>> begin Text passage

I’m a huge fan of WBCQ, which can be heard on 5110/7415/9330/15420MHz, depending on time and location.  They bill themselves as the only true Free Speech Radio and I’d have to agree.  WBCQ exists as a transmitter and people purchase airtime to broadcast their shows.  Content is not censored and as a result, you are likely to hear shows with which you strongly disagree.  By the same token, there are a lot of shows you are likely to find appealing, as I do.  [Just don’t listen to what you don’t like.]


I urge you to visit the website (above) and check out their offerings.  You’ll find everything from lots of religious broadcasting to 2600 (hacking), very old music and radio, pirate radio, and general ranting.  Some of the content is streamed so you can get a taste of what they have available if you don’t have a shortwave receiver.  Check it out – I almost guarantee you’ll find something you really like that’s not available on commercial radio.  While you’re at it, check out other shortwave stations for news you won’t hear from Mainstream Media.  It’s always interesting to hear what the rest of the world thinks, minus the American spin.  Check out this Google search for some starting points.

>> end Text passage
>> begin Given information

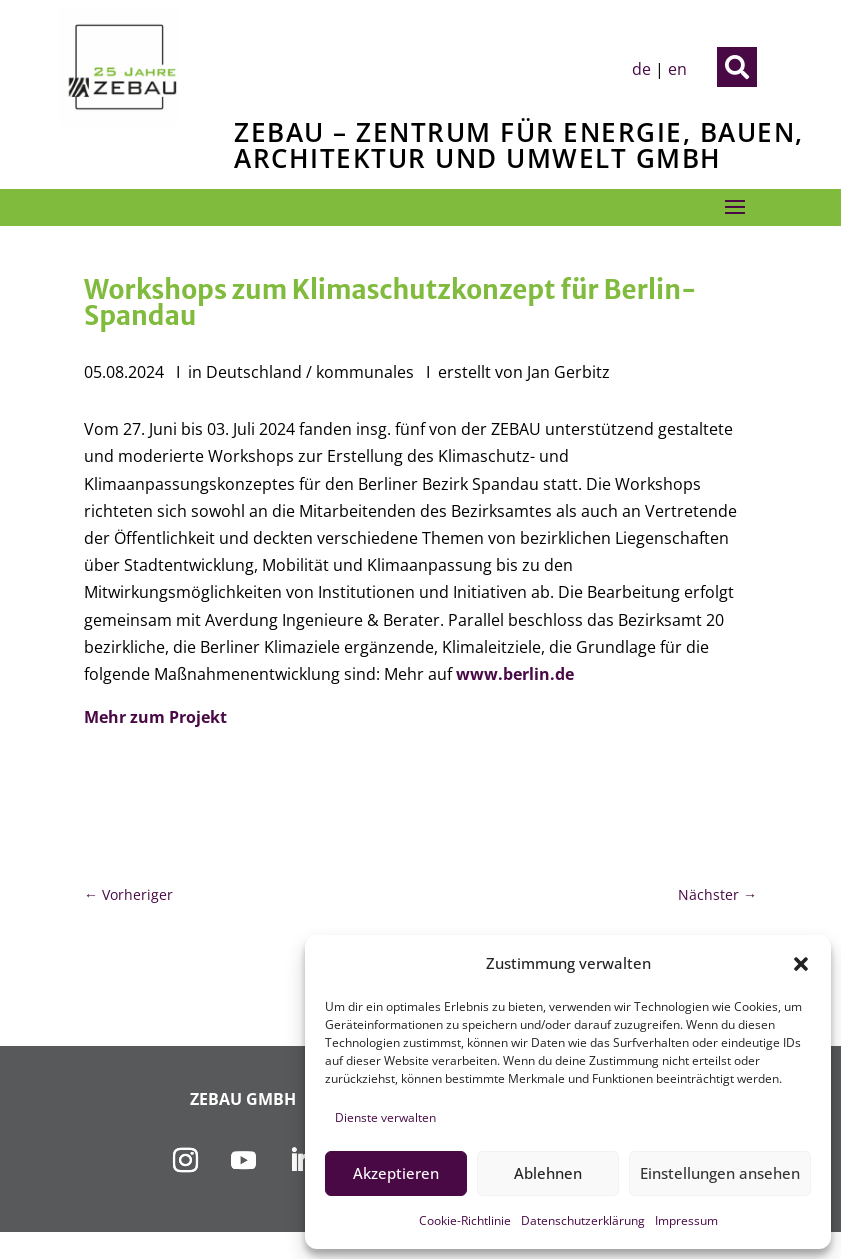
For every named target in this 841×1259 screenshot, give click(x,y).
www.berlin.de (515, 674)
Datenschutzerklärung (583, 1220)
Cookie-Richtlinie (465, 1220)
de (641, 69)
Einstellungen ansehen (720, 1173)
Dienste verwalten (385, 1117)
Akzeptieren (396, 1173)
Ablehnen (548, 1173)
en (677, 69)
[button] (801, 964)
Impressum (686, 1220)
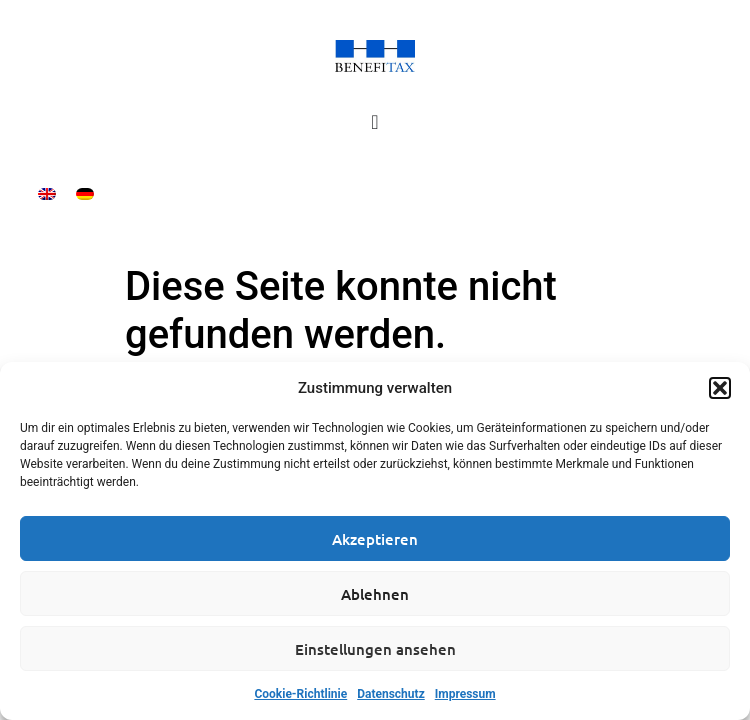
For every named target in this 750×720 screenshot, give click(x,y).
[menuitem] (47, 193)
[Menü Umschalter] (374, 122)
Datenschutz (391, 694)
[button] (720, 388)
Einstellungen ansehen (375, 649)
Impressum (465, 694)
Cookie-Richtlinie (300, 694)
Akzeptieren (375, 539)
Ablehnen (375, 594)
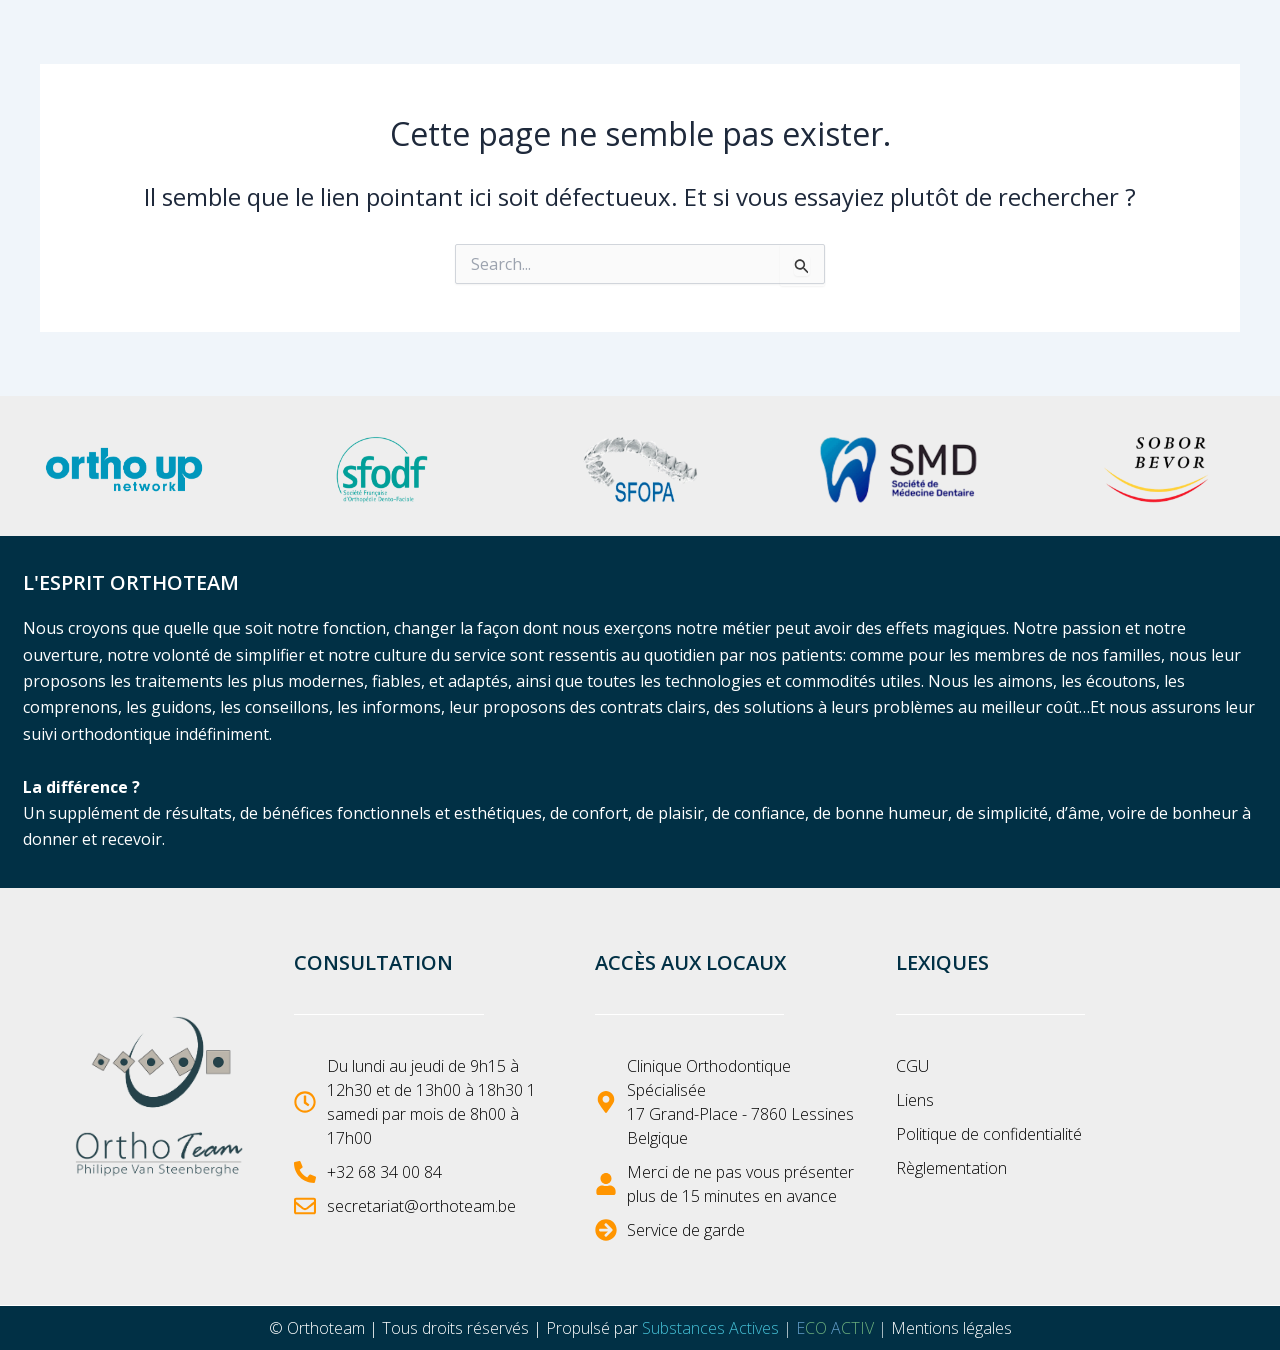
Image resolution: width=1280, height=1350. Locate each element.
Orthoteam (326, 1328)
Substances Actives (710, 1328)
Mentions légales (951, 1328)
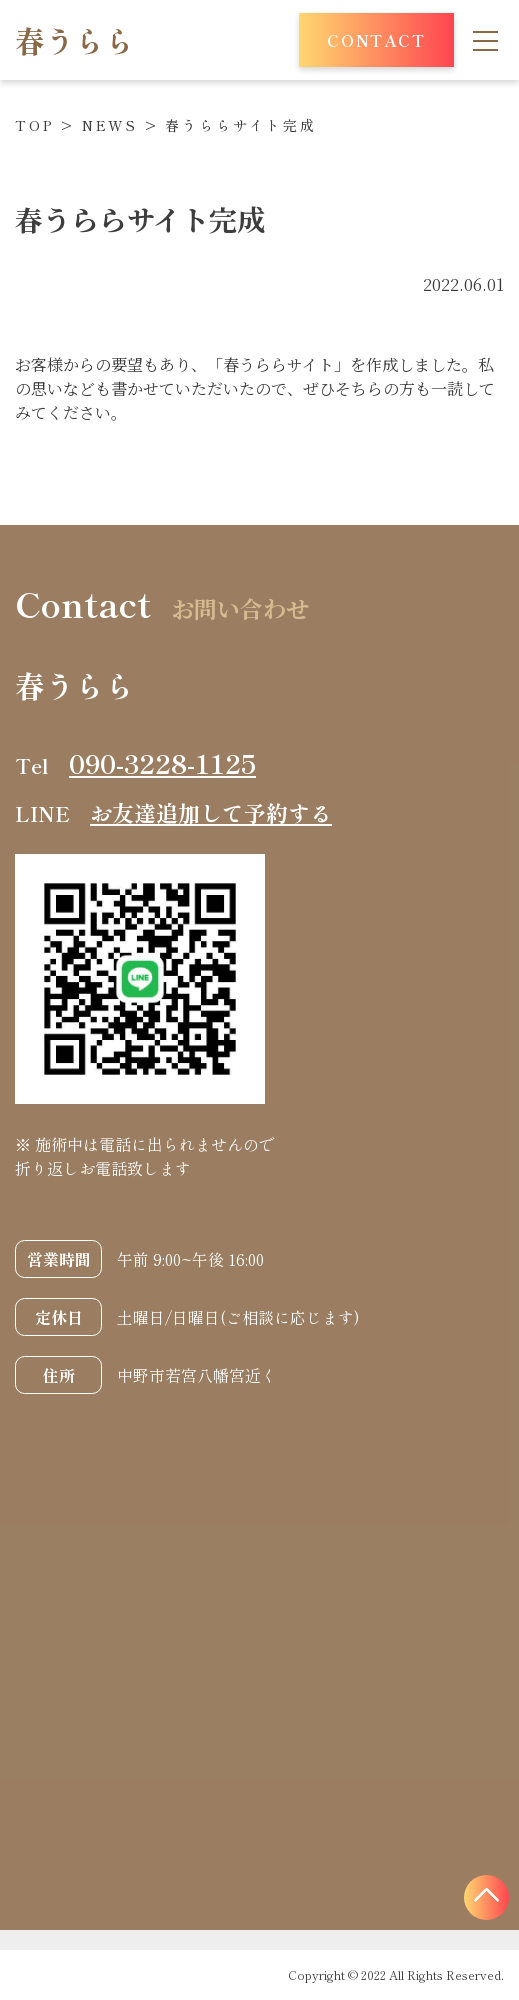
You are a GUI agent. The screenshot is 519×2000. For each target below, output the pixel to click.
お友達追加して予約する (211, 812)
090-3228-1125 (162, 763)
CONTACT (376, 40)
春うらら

>> end Given information

## Task list:
**A)** On which frequencies does the WBCQ passage say the station can be heard?
**B)** Write a continuation of the WBCQ passage, starting after its final sentence.
The lines above are separate material unrelated to the WBCQ passage.

## Responses by task:
**A)** 5110, 7415, 9330, and 15420 MHz, depending on time and location.

**B)**
If you don’t have a shortwave radio laying about, you can go to places like Radio Shack and purchase a tiny, inexpensive radio like the Grundig Mini300 for $29.95 or the discontinued Mini100 for less.  You can also go up to the better Grundigs, some of which you can power via battery, adapter or windup for emergencies.  Any of these radios will get you started in the very interesting world of shortwave radio. [Note: if you want to listen to radio amateurs – hams – you will want to look for a radio that has SSB capabilities – these start at around $89 for various Kaitos and Grundigs.]


At 1pm Eastern, there was a show on WBCQ 9330MHz called Project Disclosure [www.projectdisclosure.com – online shortly].  They were talking about a lump of Stuff sent to a lab for analysis.  The results come back that this Stuff is an odd combination of samarium and cobalt.  This combination went on to become part of the speakers in boom boxes.  For you guitar players, it’s also in certain Fender (and Bill Lawrence?) pickups.

The program’s guest today was Stanton Friedman, the grandfather of Roswell research.  The Stuff, if I heard correctly, came from Roswell.  It was tested at Wright Dynamics, conveniently located at Wright Patterson Air Force Base.  For people who study this sort of thing, WPAFB is where the Roswell debris was flown (including certain `organic’ debris).  There are records of flights from Roswell Army Air Force Base (the Air Force wasn’t a separate branch then) to Wright Patterson, as well as corroboration from personnel who flew/flew with the debris.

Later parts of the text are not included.